Un journaliste demanda à un philosophe : « Alors ! À votre âge si avancé, je suppose que vous avez tout lu, et qu’il ne vous reste qu’à relire. » – « Détrompez-vous, jeune homme. À présent, j’ai compris que ce que je dois lire est nettement plus vaste par rapport à ce que j’ai lu. »
Enquête
Le pire ignorant est celui qui ignore son ignorance. Alors, aux intellectuels algériens les plus médiatisés, quelque soit la langue qu’ils pratiquent, demandez (liste non exhaustive) quelles sont les caractéristiques et différences fondamentales, dans leur domaine de compétence déclarée :
– aux historiens : entre Sima Qian (司马迁) (Shiji 史记 – Les Mémoires historiques), Thucydide (La Guerre du Péloponnèse), Salluste (La guerre de Jugurtha), Edward Gibbon (Histoire de la décadence et de la chute de l’Empire romain), James Guillaume (L’Internationale : Documents et Souvenirs).
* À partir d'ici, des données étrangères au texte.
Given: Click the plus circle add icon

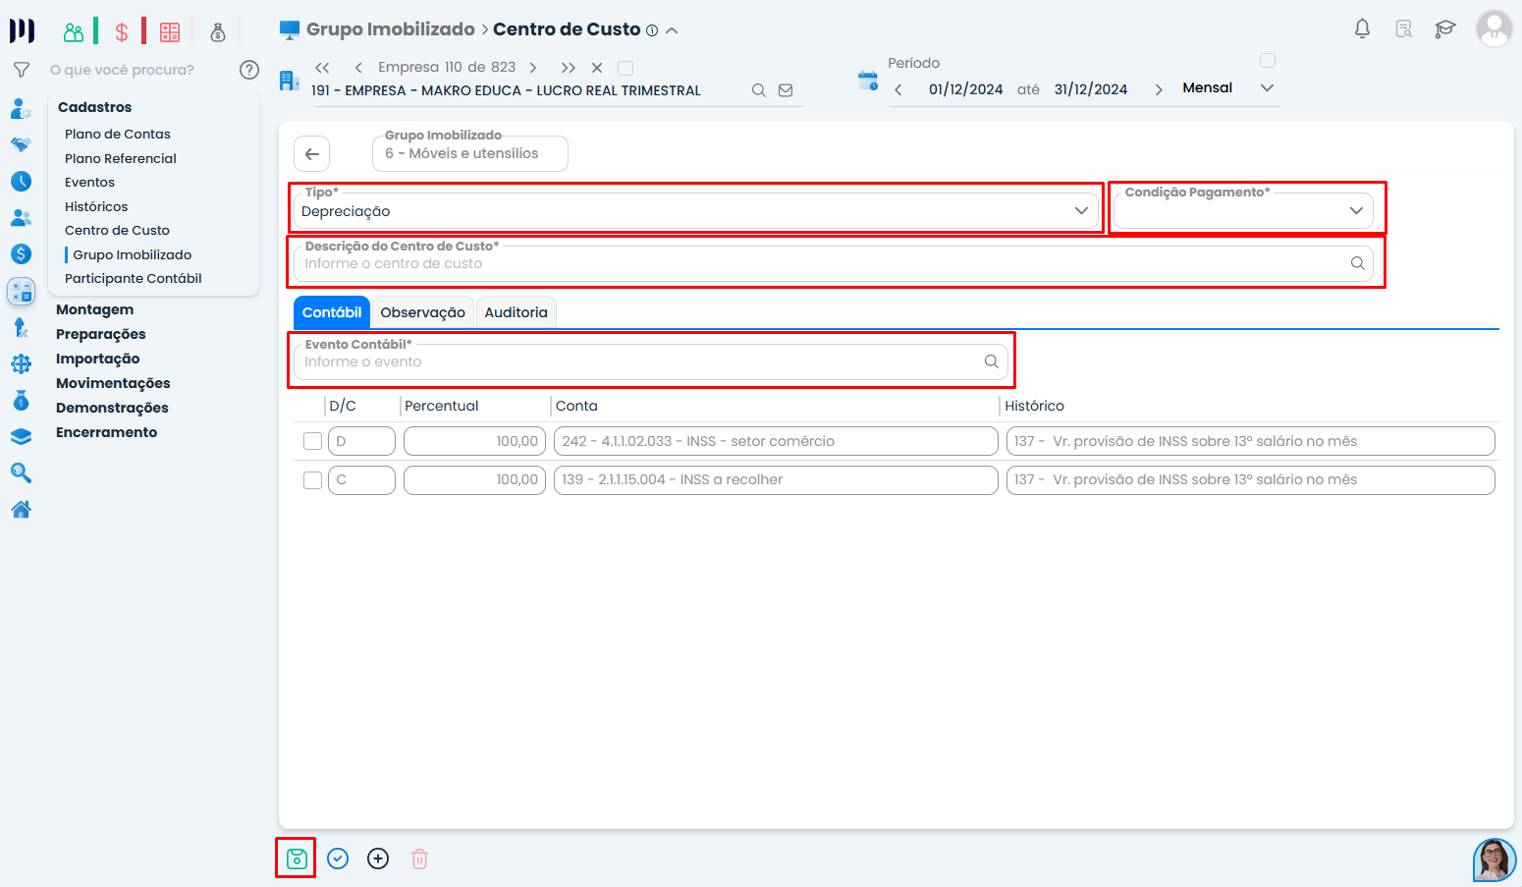Looking at the screenshot, I should click(378, 859).
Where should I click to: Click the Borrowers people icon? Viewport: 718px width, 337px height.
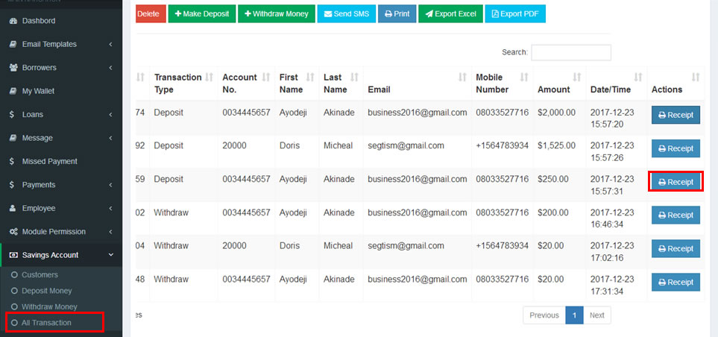13,68
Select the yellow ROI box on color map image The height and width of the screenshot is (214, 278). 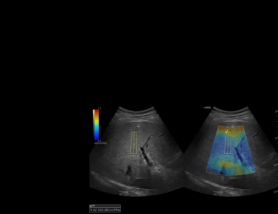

En particulier, demandez-leur ce qui s’est passé en mars 1921 à Kronstadt et ce que fut la Makhnovtchina1 ? Demandez-leur qu’elle est l’unique vraie révolution du XXème siècle2, ce que fut l’autogestion algérienne et les motifs de son élimination3, les différences entre la guerre de libération nationale vietnamienne et celle algérienne4.
– aux philosophes : entre Épicure, Lao Tseu, les Védas, Bouddha, Ibn Roch, Hegel, Feuerbach, Heidegger.
– aux psychologues ou psychiatres : entre Freud, Jung, Carl Rogers.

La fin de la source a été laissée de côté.